A redução dos contratos de valor garantido para os produtores elétricos previsto no plano da troika "pode levar, a prazo, a um custo superior para o consumidor final", alertou hoje o presidente da EDP.

António Mexia disse que a redução destes contratos (chamados os CAE), não representa quaisquer reduções nos gastos do Estado e sublinhou que a EDP não abrirá mão do valor destes contratos.

"A EDP não abdica, não pode abdicar, daquilo que é o valor do contrato e este não é de ontem. É para ser olhado ao longo de todo o seu período de vida", disse Mexia na conferência de imprensa de apresentação de resultados trimestrais da empresa.

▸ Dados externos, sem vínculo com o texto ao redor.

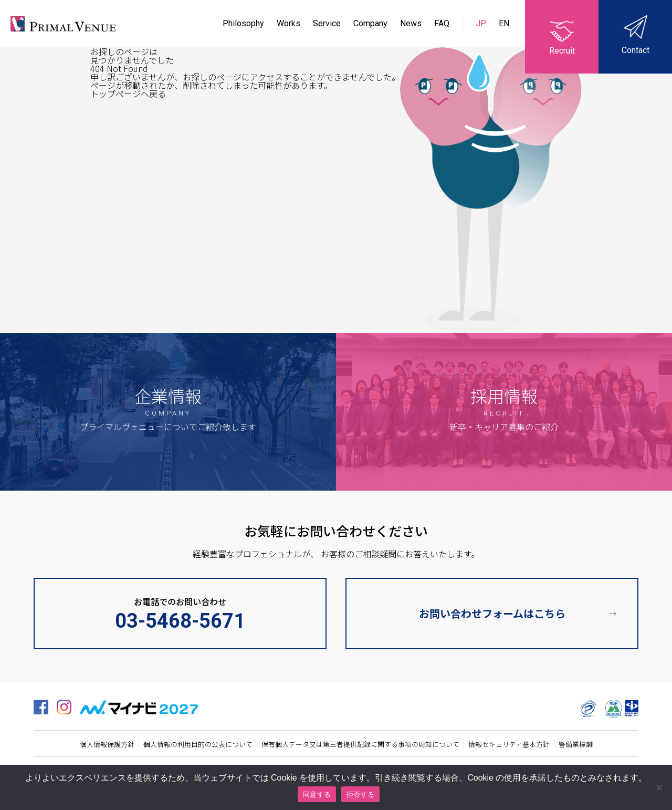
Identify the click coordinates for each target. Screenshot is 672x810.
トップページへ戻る (128, 94)
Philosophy (243, 23)
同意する (317, 794)
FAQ (442, 23)
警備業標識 (575, 744)
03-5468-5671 (180, 621)
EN (504, 23)
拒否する (360, 794)
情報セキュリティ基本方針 (509, 744)
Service (327, 23)
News (411, 23)
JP (482, 23)
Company (370, 23)
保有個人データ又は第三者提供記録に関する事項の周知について (360, 744)
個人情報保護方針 (107, 744)
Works (288, 23)
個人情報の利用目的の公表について (198, 744)
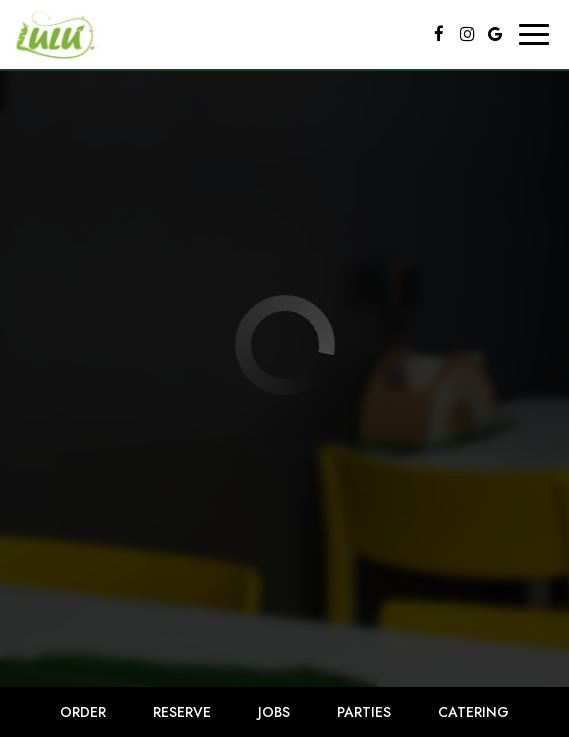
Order (83, 712)
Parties (364, 712)
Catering (473, 712)
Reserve (182, 712)
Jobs (274, 712)
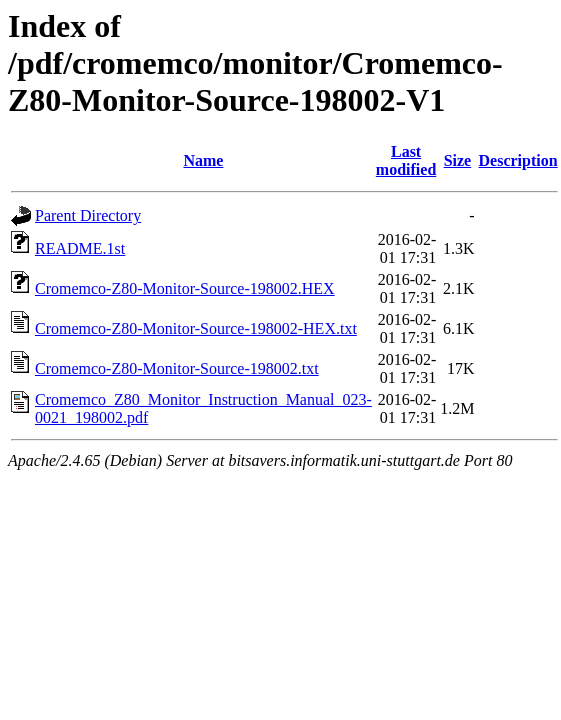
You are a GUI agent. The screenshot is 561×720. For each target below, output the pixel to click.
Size (458, 160)
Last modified (406, 160)
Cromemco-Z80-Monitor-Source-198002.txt (177, 368)
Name (203, 160)
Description (518, 160)
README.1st (80, 248)
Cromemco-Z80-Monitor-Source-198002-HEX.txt (196, 328)
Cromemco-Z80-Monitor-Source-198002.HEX (185, 288)
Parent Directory (88, 215)
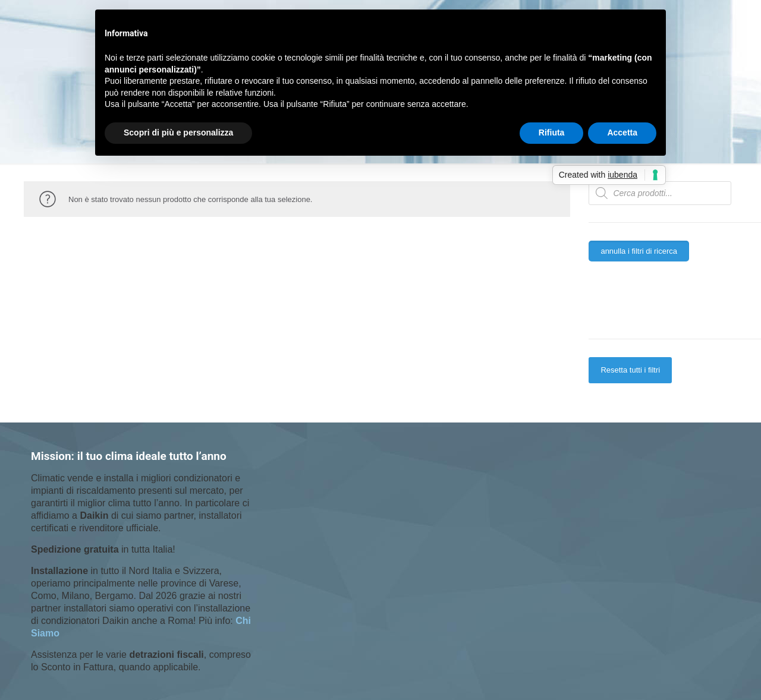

O mesmo responsável disse que os CAE "contribuem para a estabilidade do sistema", o que se tornará "cada vez mais importante à medida que no futuro aumentem os preços dos combustíveis".

A empresa, repetiu Mexia, "não abdicará do valor de um contrato que foi assinado livremente pelas partes", mas admite "ver o que está em causa em futuras alterações dos mesmos, sempre sem abdicar do valor".

Todas as tarifas reguladas para a eletricidade e o gás natural serão gradualmente extintas até janeiro de 2013, o mais tardar, e o Estado deverá "limitar" os custos associados à aposta nas renováveis, indica o memorando de acordo entre o Governo e a 'troika'.

"As tarifas reguladas da eletricidade serão gradualmente extintas até 01 de janeiro de 2013, o mais tardar", indica o texto do memorando, acrescentando que deverá ser "apresentado um plano temporal [roadmap] para esta extinção [...] até julho deste ano".

O acordo especifica que no decorrer deste processo terá de ser aprofundado o "calendário e os critérios para a liberalização dos segmentos ainda regulados, como por exemplo as pré-condições no que diz respeito à concorrência no respetivo mercado".

Por outro lado, devem ser especificados "os métodos através dos quais será assegurado que durante o período gradual de extinção não haverá uma divergência significativa entre os preços no mercado e na tarifa e que não haverá subsidiação cruzada entre segmentos de consumidores".

No que toca à produção de energia, o memorando sublinha que o Governo se compromete a tomar medidas para limitar o sobrecusto associado à eletricidade produzida em regime ordinário (PRO), através da revisão dos mecanismos de compensação garantida aos produtores (os chamados CMEC).